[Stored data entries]
━━━━━━━━━━━━━━━━━━━━━━━━━━━━━━
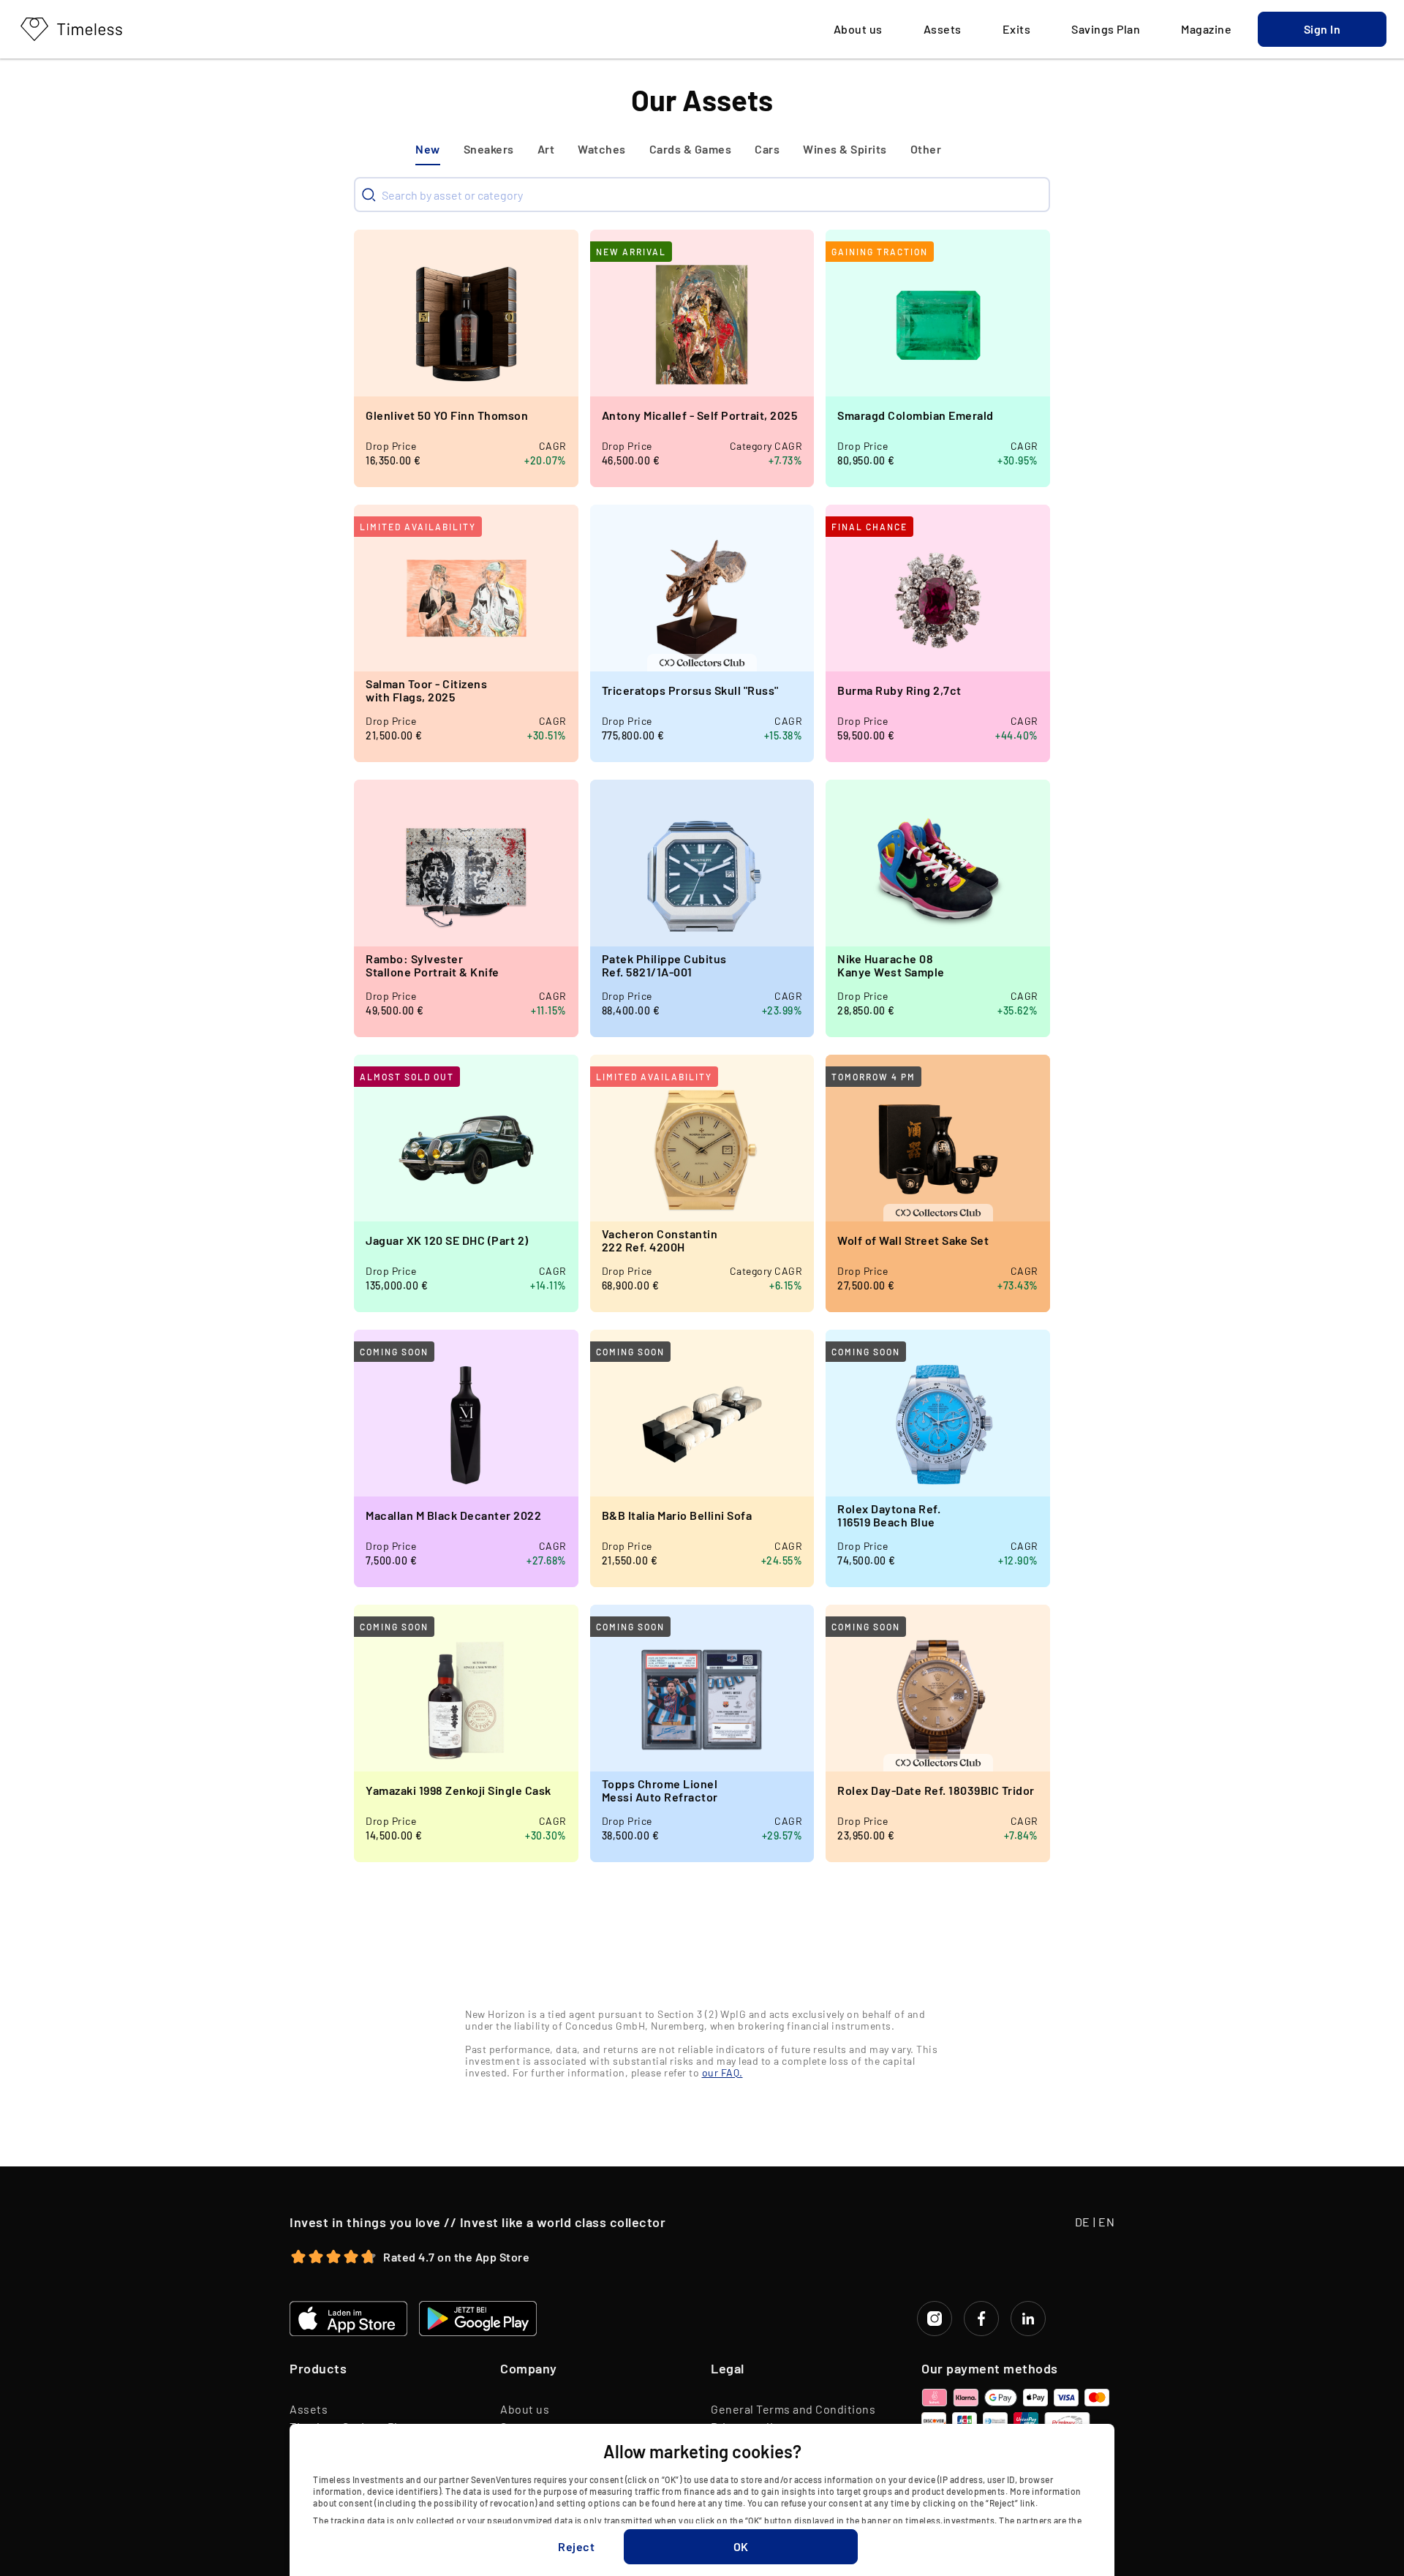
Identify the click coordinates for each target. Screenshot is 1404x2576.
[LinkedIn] (1028, 2318)
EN (1106, 2222)
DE (1082, 2222)
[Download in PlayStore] (478, 2318)
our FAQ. (722, 2072)
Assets (309, 2409)
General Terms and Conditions (793, 2409)
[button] (1322, 29)
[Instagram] (934, 2318)
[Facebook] (981, 2318)
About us (524, 2409)
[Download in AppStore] (348, 2318)
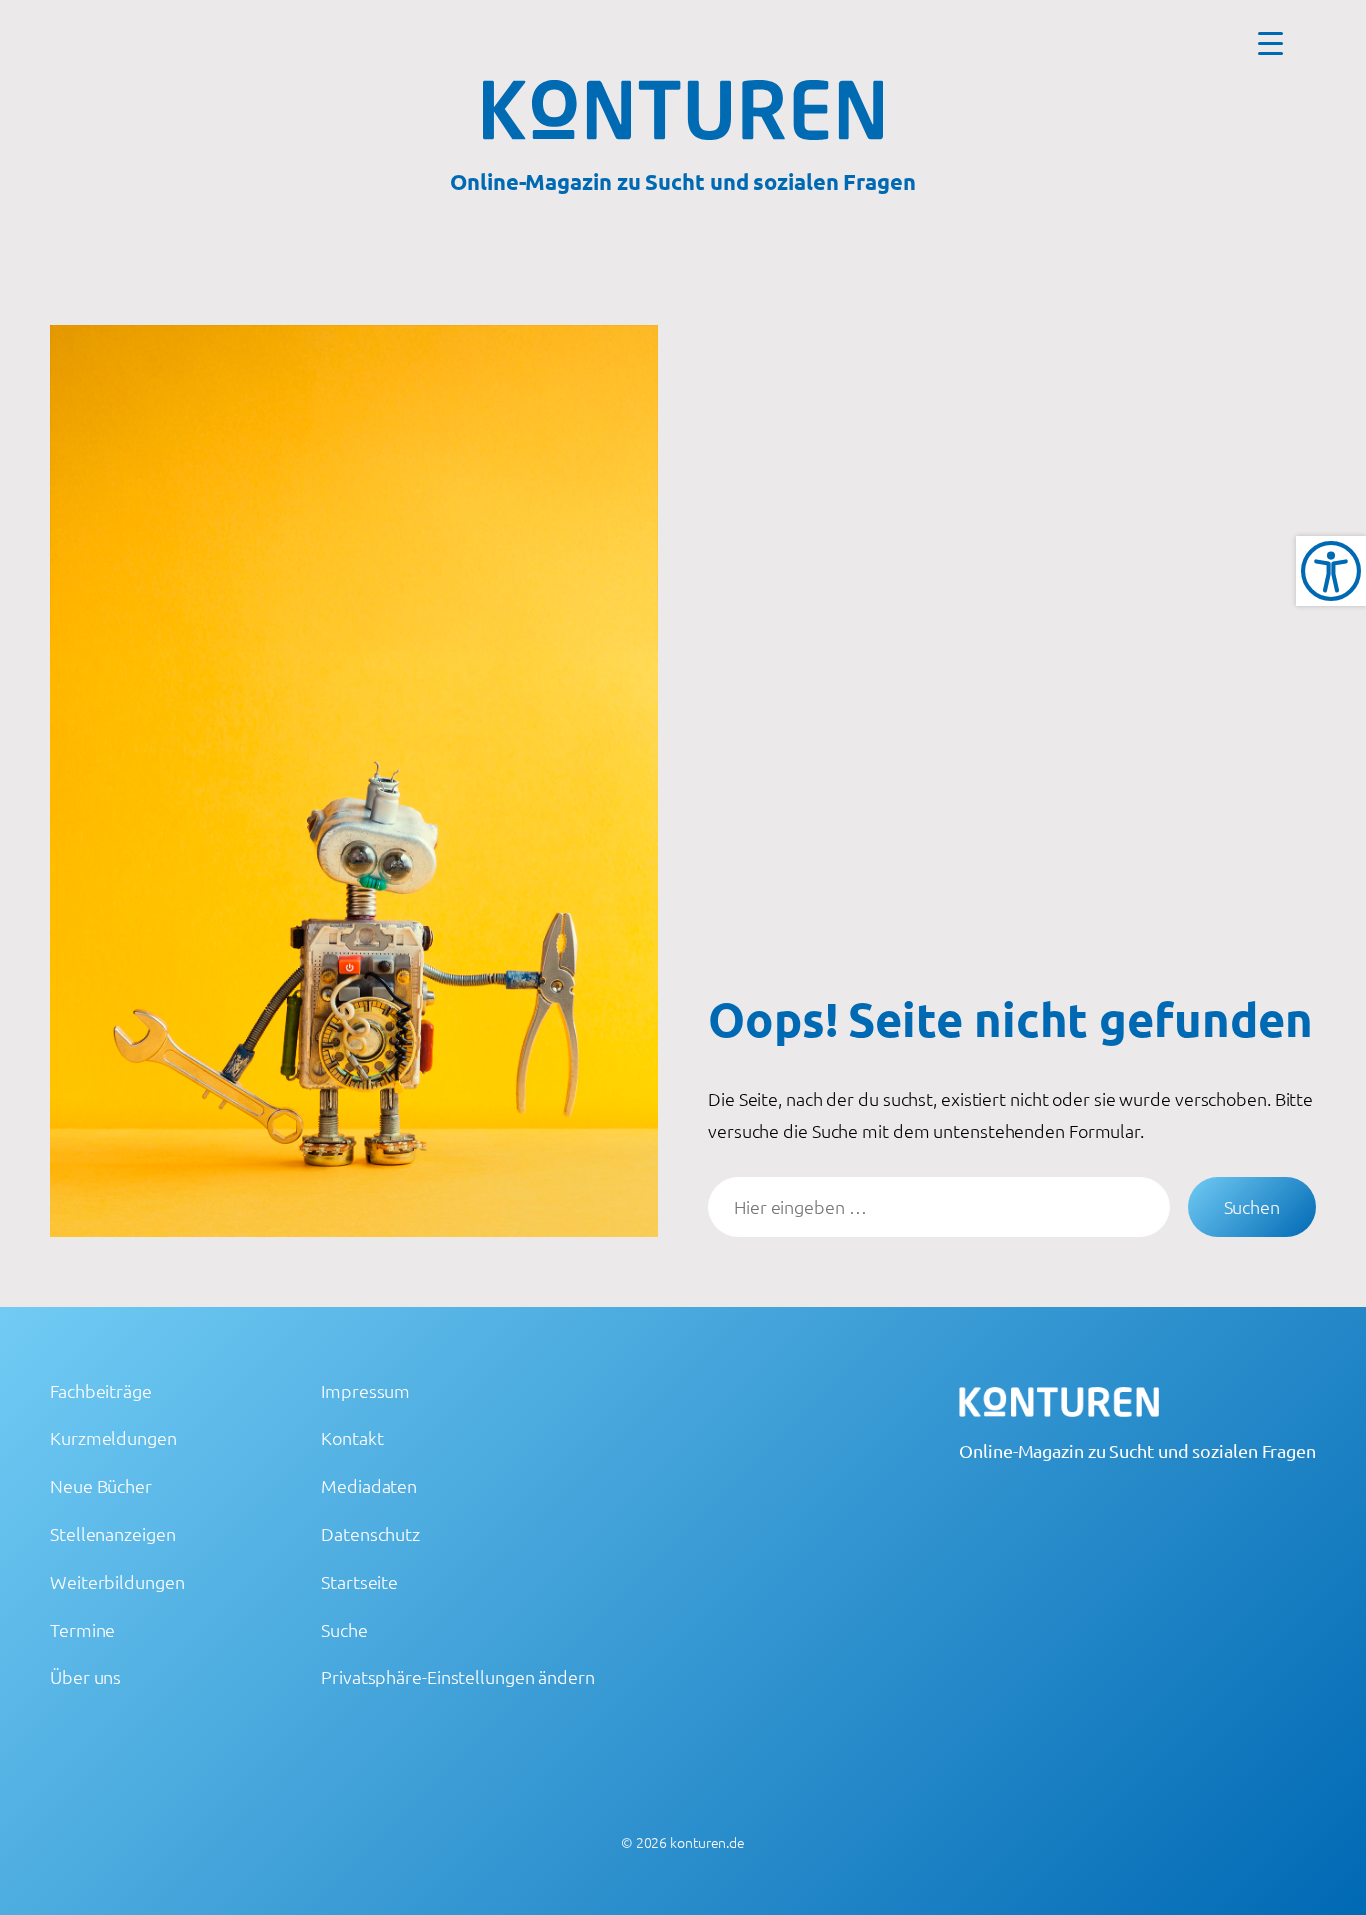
━━━━━━━━━━━━━━━━━━━━━━━━━━━━━━
**Exercise**
Your answer must be the exact lines from the one containing "[Instagram] (934, 2318)" through the last line of the records above, with both included and no pictures.

**Output for this task**
[Instagram] (934, 2318)
[Facebook] (981, 2318)
About us (524, 2409)
[Download in AppStore] (348, 2318)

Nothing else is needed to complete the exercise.